§ Provided material:
## begin

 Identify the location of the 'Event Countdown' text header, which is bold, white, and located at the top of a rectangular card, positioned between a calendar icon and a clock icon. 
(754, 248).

## end
## begin

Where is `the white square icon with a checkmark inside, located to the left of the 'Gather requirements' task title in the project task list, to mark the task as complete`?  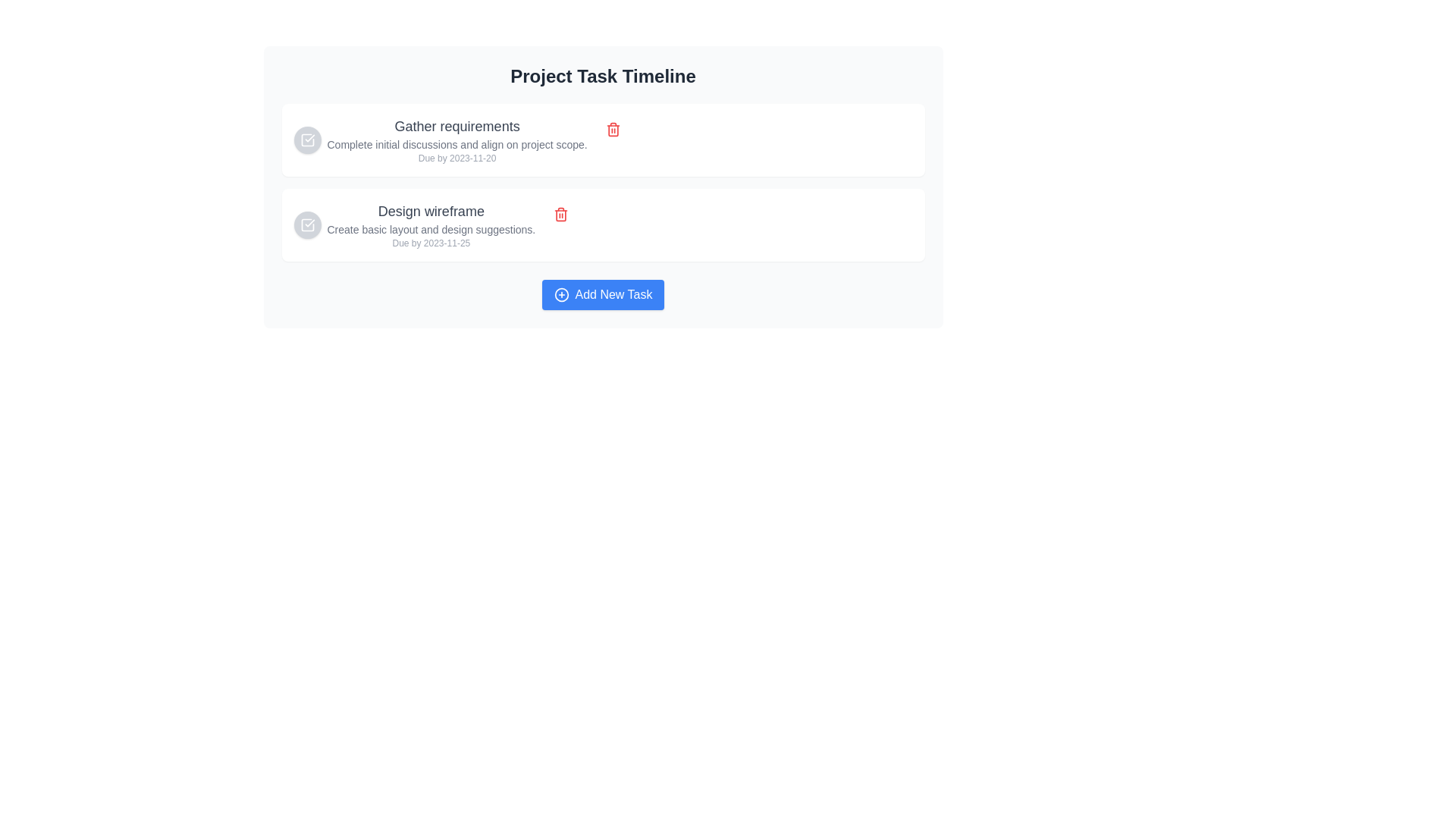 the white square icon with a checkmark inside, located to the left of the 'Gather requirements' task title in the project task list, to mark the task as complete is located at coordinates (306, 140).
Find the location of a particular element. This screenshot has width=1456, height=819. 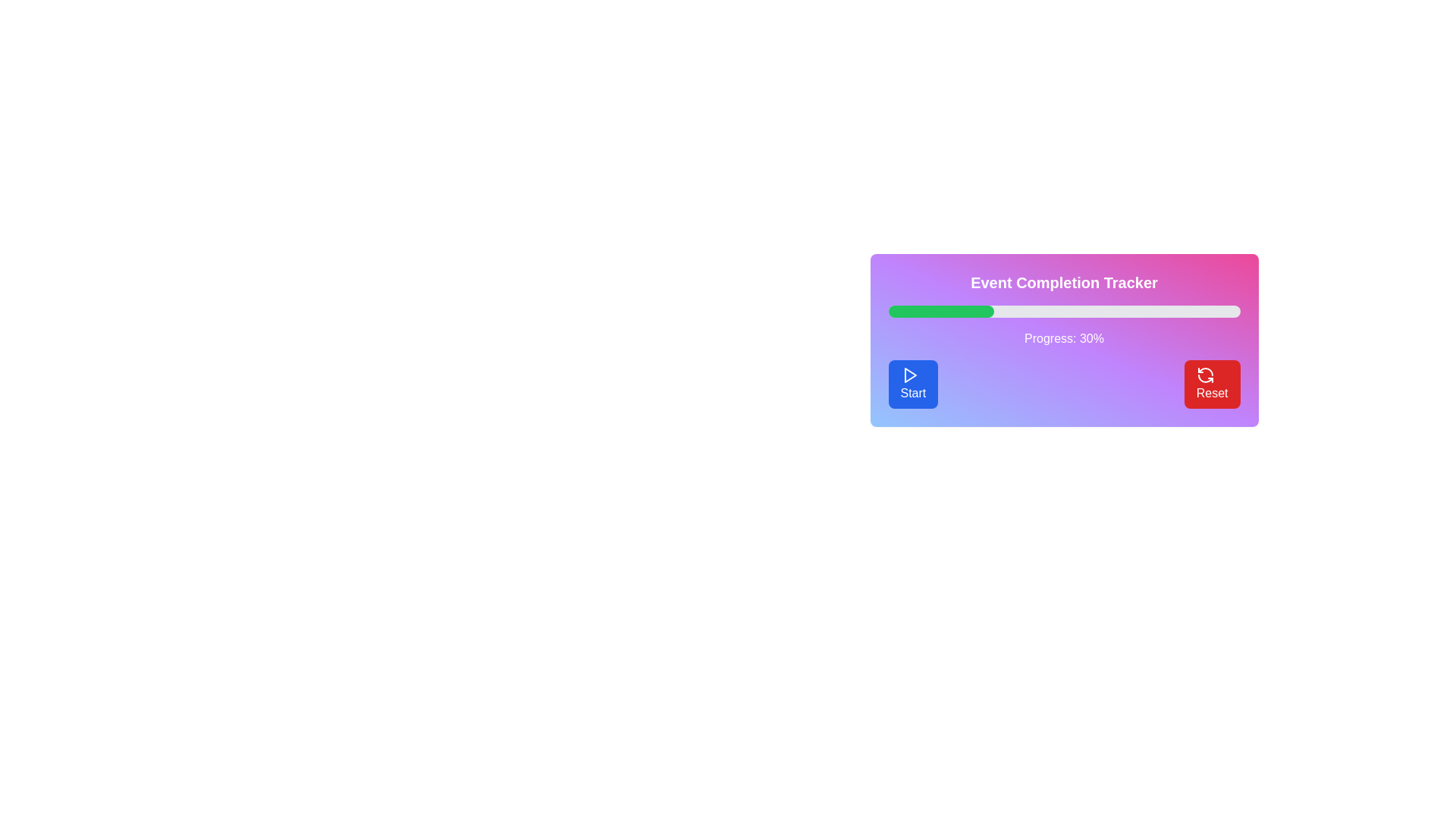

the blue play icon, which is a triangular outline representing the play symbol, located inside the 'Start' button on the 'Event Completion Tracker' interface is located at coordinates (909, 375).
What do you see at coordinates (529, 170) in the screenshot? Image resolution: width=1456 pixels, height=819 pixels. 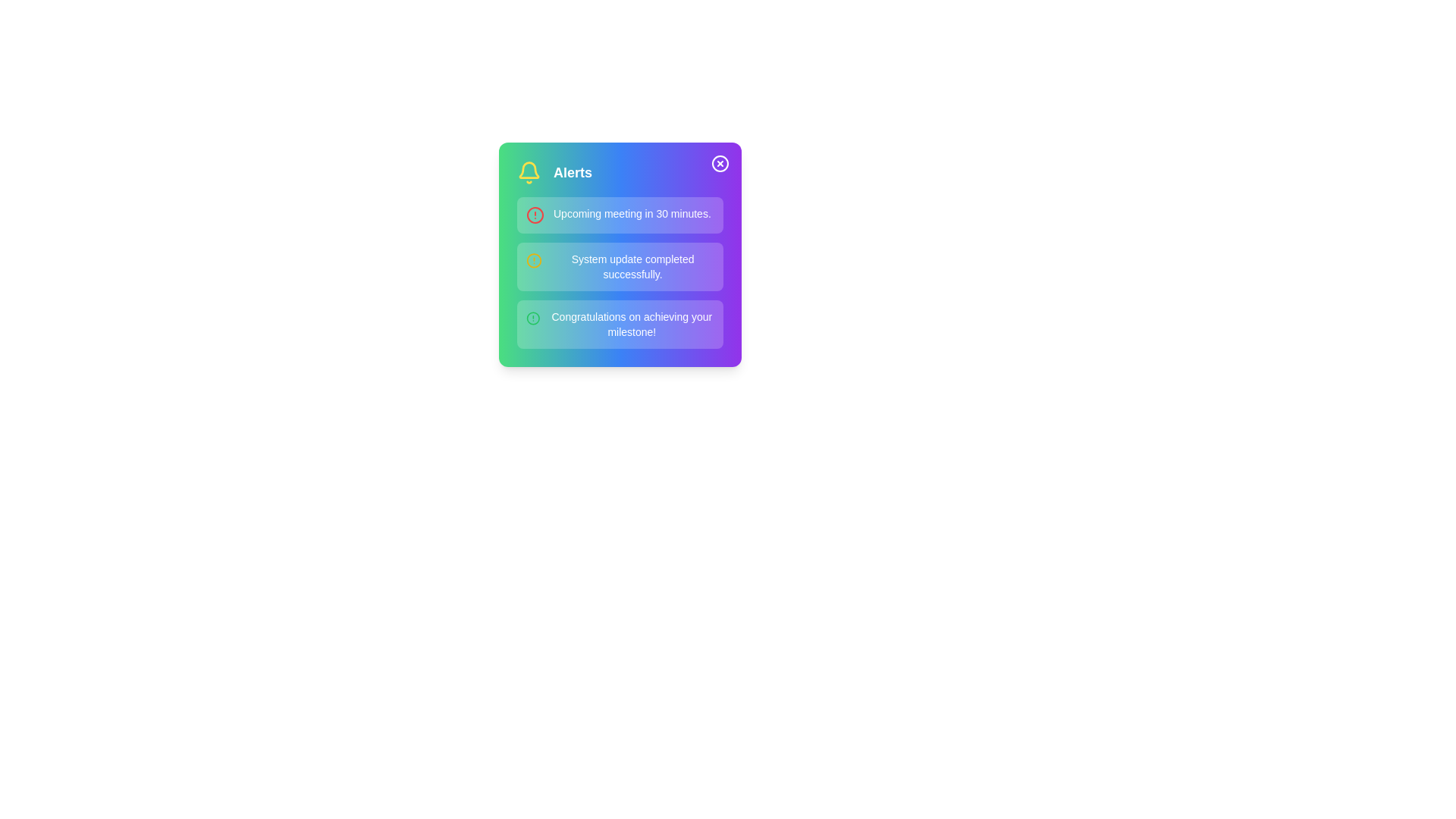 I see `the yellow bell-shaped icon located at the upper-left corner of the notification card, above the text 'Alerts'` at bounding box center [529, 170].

## end

§ Problem statement: Reproduce word for word the lines from the one containing "Identify the location" through the one containing "(754, 248).", including both of those lines.

§ The completed task:
 Identify the location of the 'Event Countdown' text header, which is bold, white, and located at the top of a rectangular card, positioned between a calendar icon and a clock icon. 
(754, 248).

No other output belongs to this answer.